Records for this exercise:
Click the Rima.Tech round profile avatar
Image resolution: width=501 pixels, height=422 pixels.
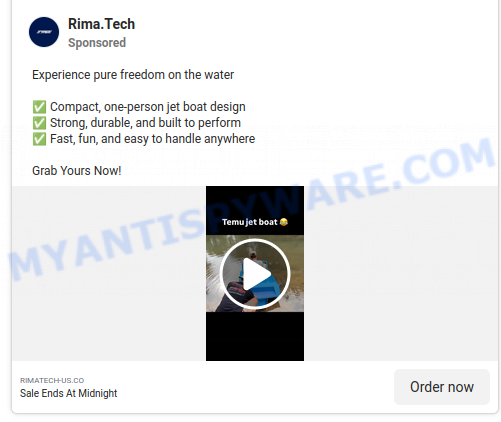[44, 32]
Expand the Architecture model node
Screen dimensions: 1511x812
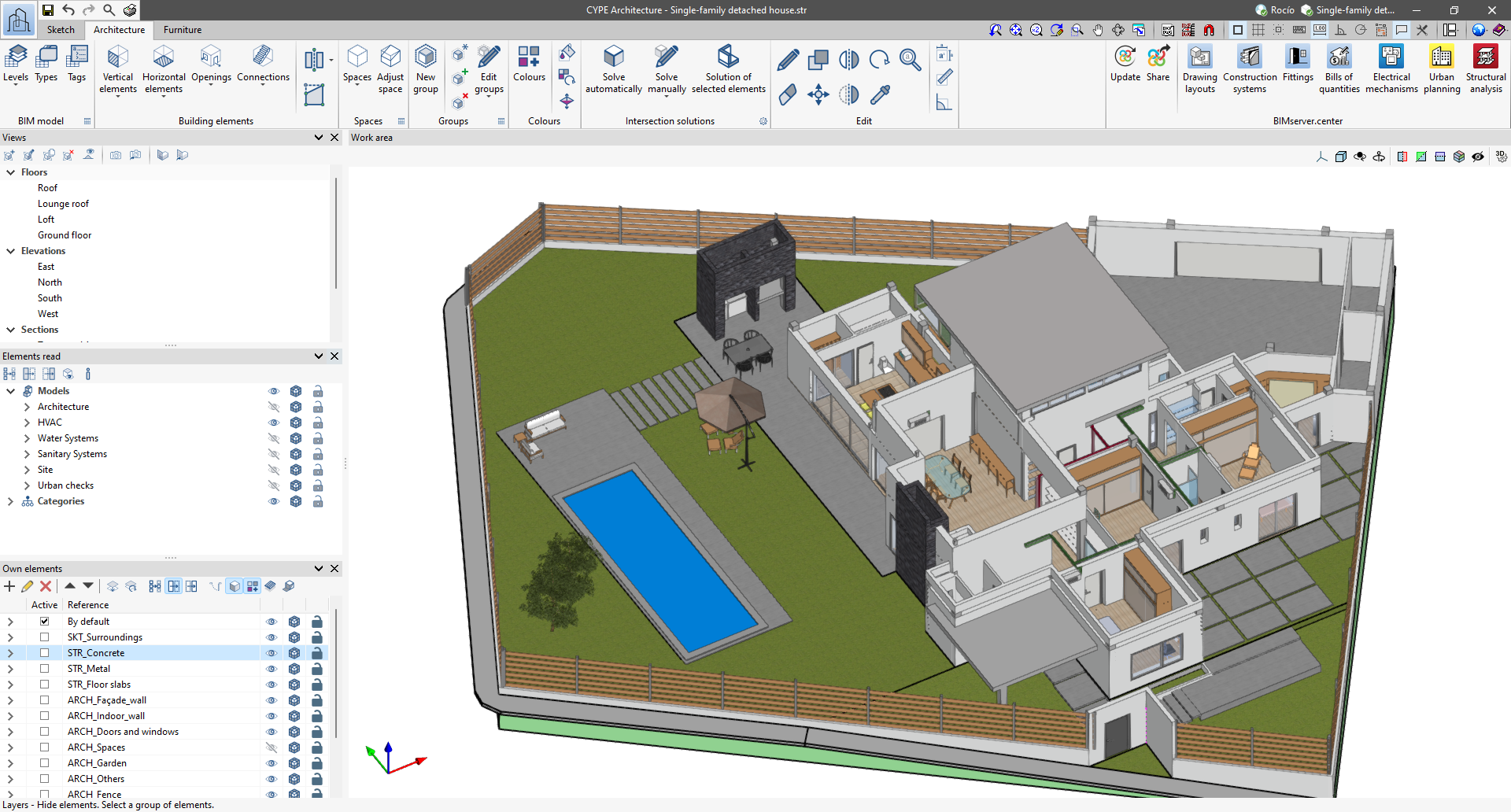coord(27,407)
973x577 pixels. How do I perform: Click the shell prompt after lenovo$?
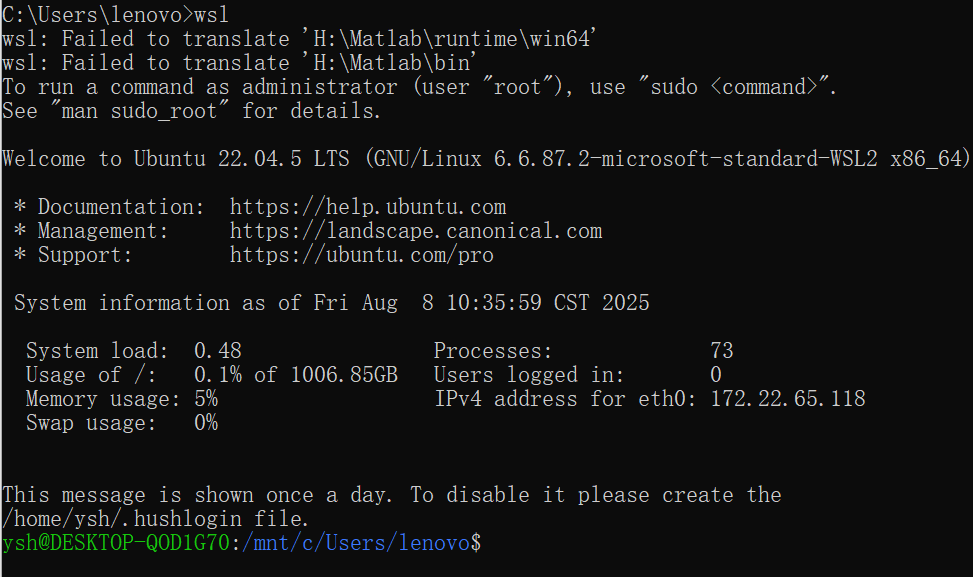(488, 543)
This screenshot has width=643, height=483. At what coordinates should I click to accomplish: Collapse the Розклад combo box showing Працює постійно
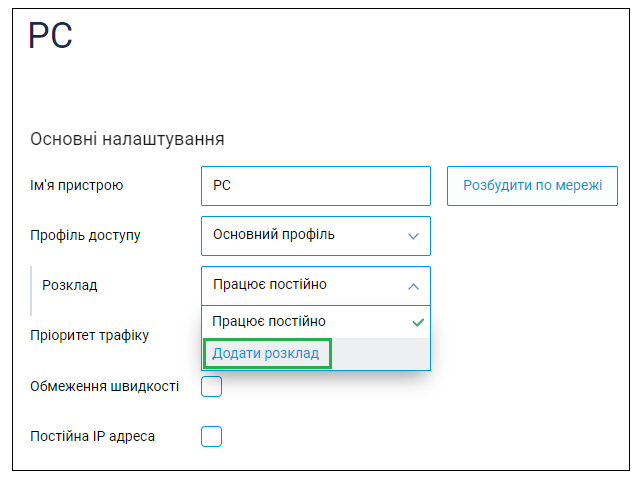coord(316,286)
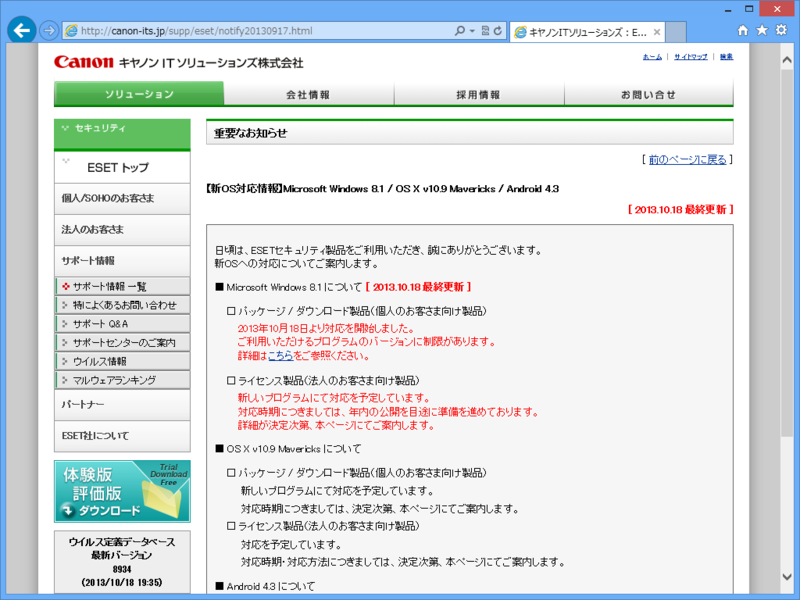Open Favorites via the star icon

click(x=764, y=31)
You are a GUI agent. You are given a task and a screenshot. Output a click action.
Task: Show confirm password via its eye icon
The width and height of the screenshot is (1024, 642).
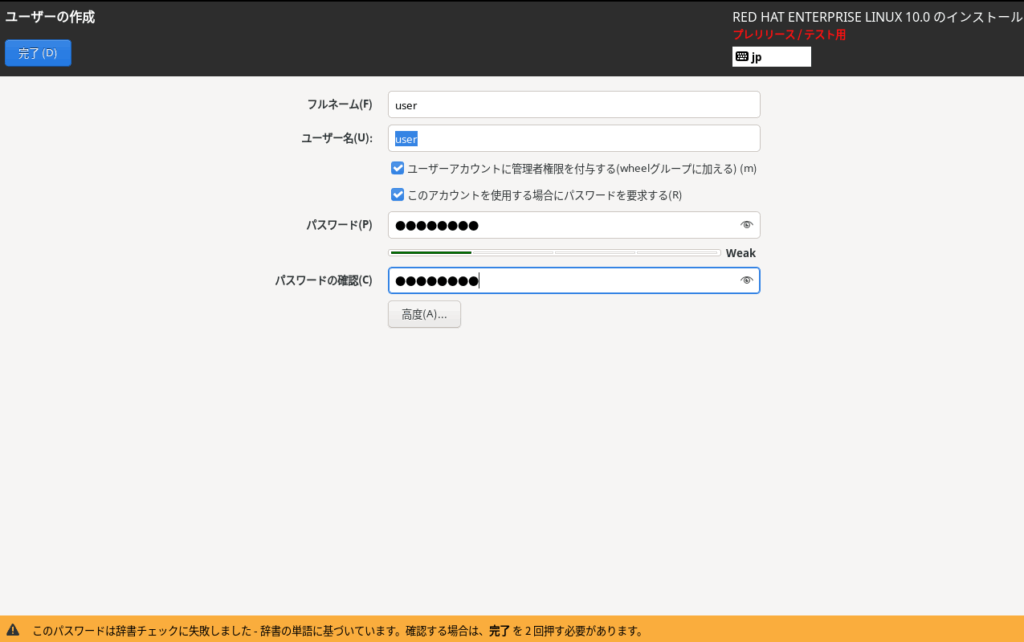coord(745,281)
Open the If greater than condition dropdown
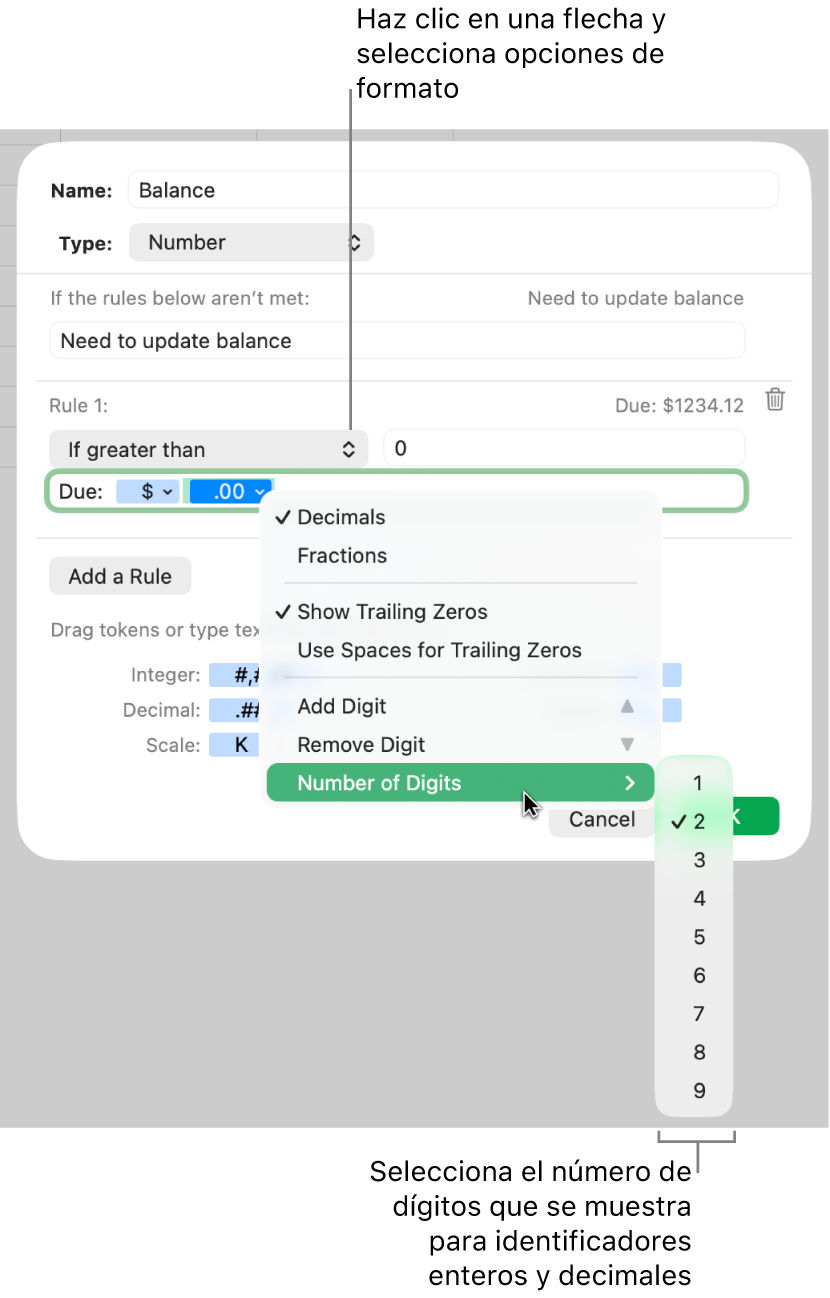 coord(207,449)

Exercise prompt: If a line falls between the one containing "Expand the Architecture model node" and the last line of the records above, inclusive, restate it exactly; leave out the pictures and everything else.

Task result:
Expand the Architecture model node
Screen dimensions: 1511x812
coord(27,407)
973x577 pixels. How do I perform: Click the shell prompt after lenovo$?
(488, 543)
This screenshot has width=643, height=483. At what coordinates should I click to accomplish: Collapse the Розклад combo box showing Працює постійно
coord(316,286)
Open Favorites via the star icon

click(x=764, y=31)
You are a GUI agent. You are given a task and a screenshot. Output a click action.
Task: Show confirm password via its eye icon
The width and height of the screenshot is (1024, 642).
coord(745,281)
Open the If greater than condition dropdown
 coord(207,449)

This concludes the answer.